- Oakland Township, Minnesota Location within the state of Minnesota Oakland Township, Minnesota Oakland Township, Minnesota (the United States)
- Coordinates: 47°10′29″N 95°44′43″W﻿ / ﻿47.17472°N 95.74528°W
- Country: United States
- State: Minnesota
- County: Mahnomen

Area
- • Total: 35.4 sq mi (91.8 km^{2})
- • Land: 32.2 sq mi (83.4 km^{2})
- • Water: 3.2 sq mi (8.3 km^{2})
- Elevation: 1,493 ft (455 m)

Population (2000)
- • Total: 260
- • Density: 8.0/sq mi (3.1/km^{2})
- Time zone: UTC-6 (Central (CST))
- • Summer (DST): UTC-5 (CDT)
- FIPS code: 27-47806
- GNIS feature ID: 0665189

= Oakland Township, Mahnomen County, Minnesota =

Oakland Township is a township in Mahnomen County, Minnesota, United States.
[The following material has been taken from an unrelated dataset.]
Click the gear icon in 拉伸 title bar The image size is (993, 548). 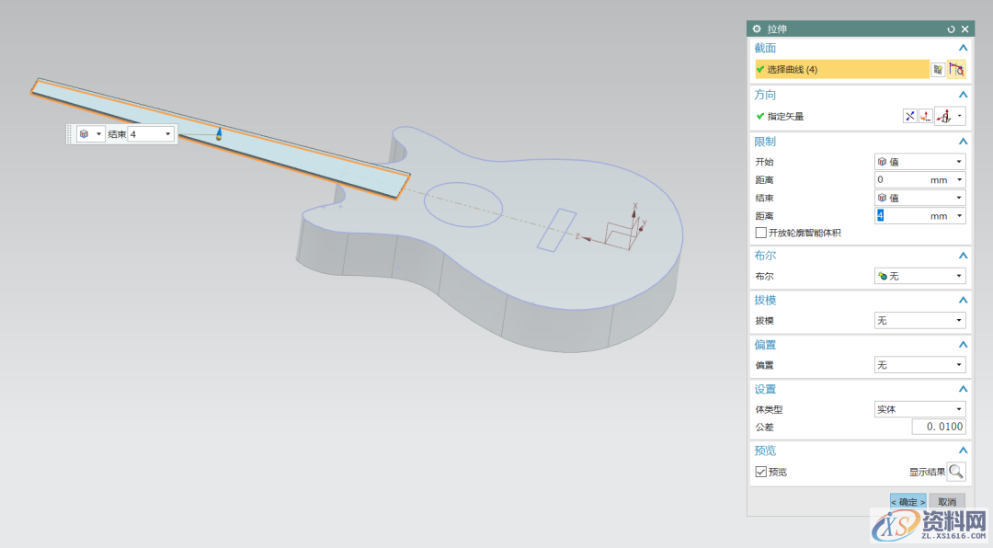tap(758, 29)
The population was 260 at the 2000 census.

==Geography==
According to the United States Census Bureau, the township has a total area of 35.4 square miles (91.8 km^{2}), of which 32.2 square miles (83.4 km^{2}) of it is land and 3.2 square miles (8.3 km^{2}) of it (9.09%) is water.

==Demographics==
As of the census of 2000, there were 260 people, 100 households, and 76 families residing in the township. The population density was 8.1 people per square mile (3.1/km^{2}). There were 155 housing units at an average density of 4.8/sq mi (1.9/km^{2}). The racial makeup of the township was 72.31% White, 21.54% Native American, and 6.15% from two or more races. Hispanic or Latino of any race were 0.38% of the population.

There were 100 households, out of which 35.0% had children under the age of 18 living with them, 60.0% were married couples living together, 5.0% had a female householder with no husband present, and 24.0% were non-families. 21.0% of all households were made up of individuals, and 3.0% had someone living alone who was 65 years of age or older. The average household size was 2.60 and the average family size was 2.88.
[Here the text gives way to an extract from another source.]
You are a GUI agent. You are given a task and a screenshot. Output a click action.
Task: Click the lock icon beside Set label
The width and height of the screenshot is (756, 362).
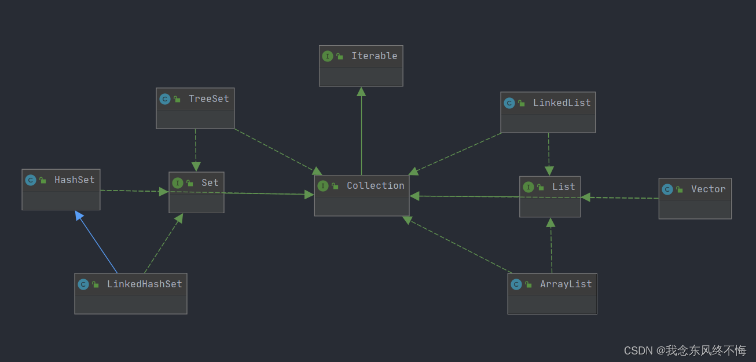[x=190, y=182]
In the township the population was spread out, with 27.3% under the age of 18, 9.2% from 18 to 24, 28.1% from 25 to 44, 24.6% from 45 to 64, and 10.8% who were 65 years of age or older. The median age was 38 years. For every 100 females, there were 128.1 males. For every 100 females age 18 and over, there were 122.4 males.
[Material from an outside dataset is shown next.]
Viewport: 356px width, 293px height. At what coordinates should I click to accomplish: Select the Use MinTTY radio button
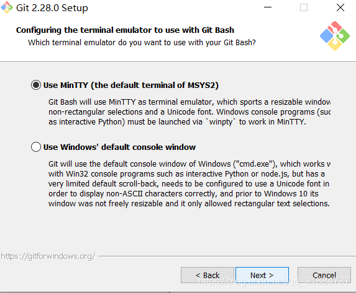[x=36, y=85]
The median income for a household in the township was $43,333, and the median income for a family was $42,917. Males had a median income of $32,679 versus $22,250 for females. The per capita income for the township was $16,193. About 9.5% of families and 8.9% of the population were below the poverty line, including 9.5% of those under the age of eighteen and 17.4% of those 65 or over.